ALIAS ANALYSIS

The analyses we have described in this chapter consider only the values of Tree-language temporaries. Variables that escape are represented (by the front end of the compiler) in memory locations with explicit fetches and stores, and we have not tried to analyze the definitions, uses, and liveness of these variables. The problem is that a variable or memory location may have several different names, or aliases, so that it is hard to tell which statements affect which variables. Variables that can be aliases include:

variables passed as call-by-reference parameters (in Pascal, C++, Fortran);
variables whose address is taken (in C, C++);
l-value expressions that dereference pointers, such as p.x in MiniJava or *p in C;
l-value expressions that explicitly subscript arrays, such as a[i];
and variables used in inner-nested procedures (in Pascal, MiniJava, ML).

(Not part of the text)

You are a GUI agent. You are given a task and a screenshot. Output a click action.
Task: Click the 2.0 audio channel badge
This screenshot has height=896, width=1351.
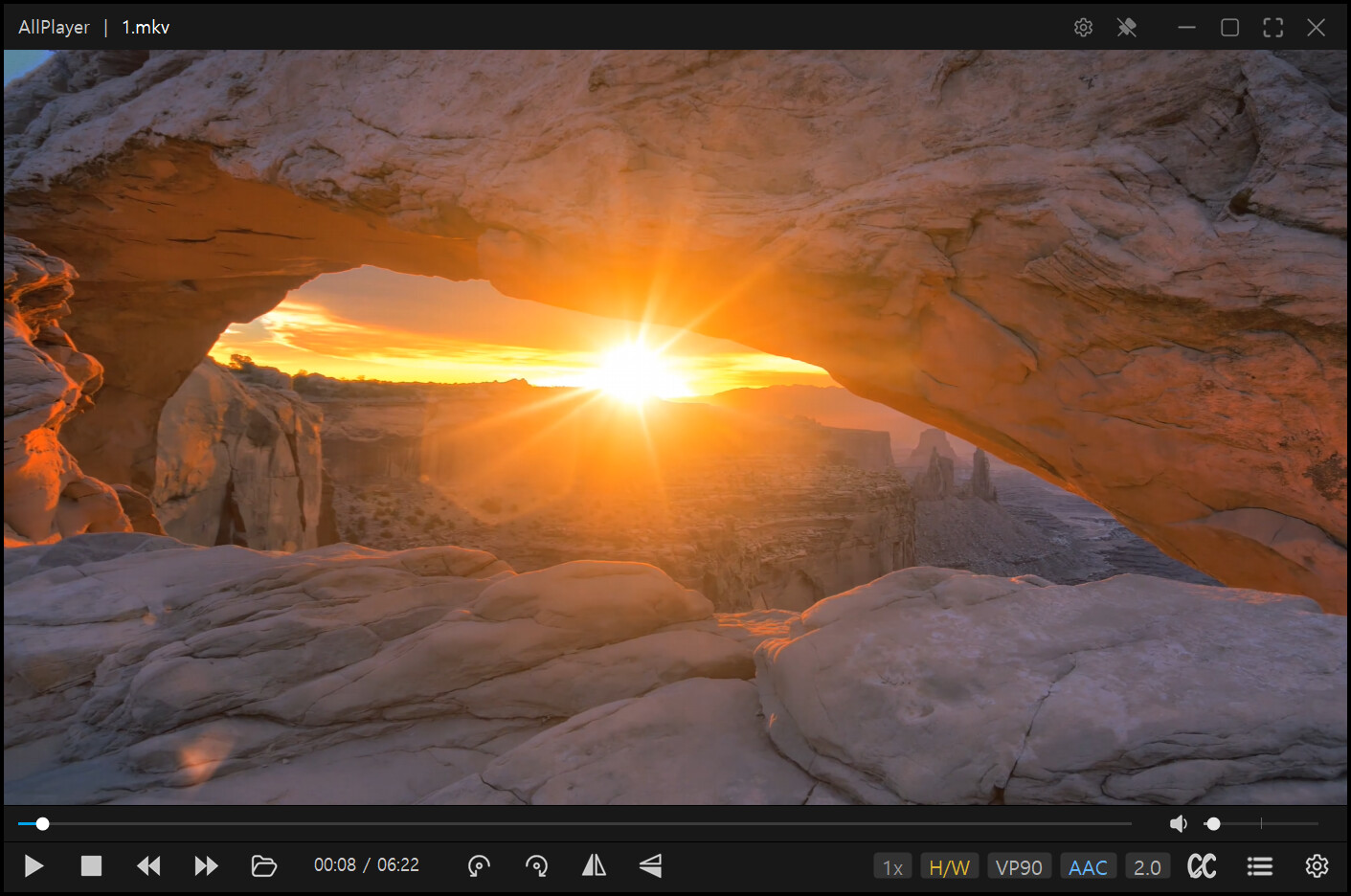tap(1147, 867)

A good optimizer should optimize these variables. For example, in the program fragment

p.x := 5; q.x := 7; a := p.x

we might want our reaching definitions analysis to show that only one definition of p.x (namely, 5) reaches the definition of a. But the problem is that we cannot tell if one name is an alias for another. Could q point to the same record as p? If so, there are two definitions (5 and 7) that could reach a. Similarly, with call-by-reference parameters, in the program

function f( ref i: int, ref j: int) =
 (i := 5; j := 7; return i)

a naive computation of reaching definitions would miss the fact that i might be the same variable as j, if f is called with f(x,x). The may-alias relation We use alias analysis, a kind of dataflow analysis, to learn about different names that may point to the same memory locations. The result of alias analysis is a may-alias relation: p may-alias q if, in some run of the program, p and q might point to the same data. As with most dataflow analyses, static (compile-time) information cannot be completely accurate, so the may-alias relation is conservative: We say that p may-alias q if we cannot prove that p is never an alias for q.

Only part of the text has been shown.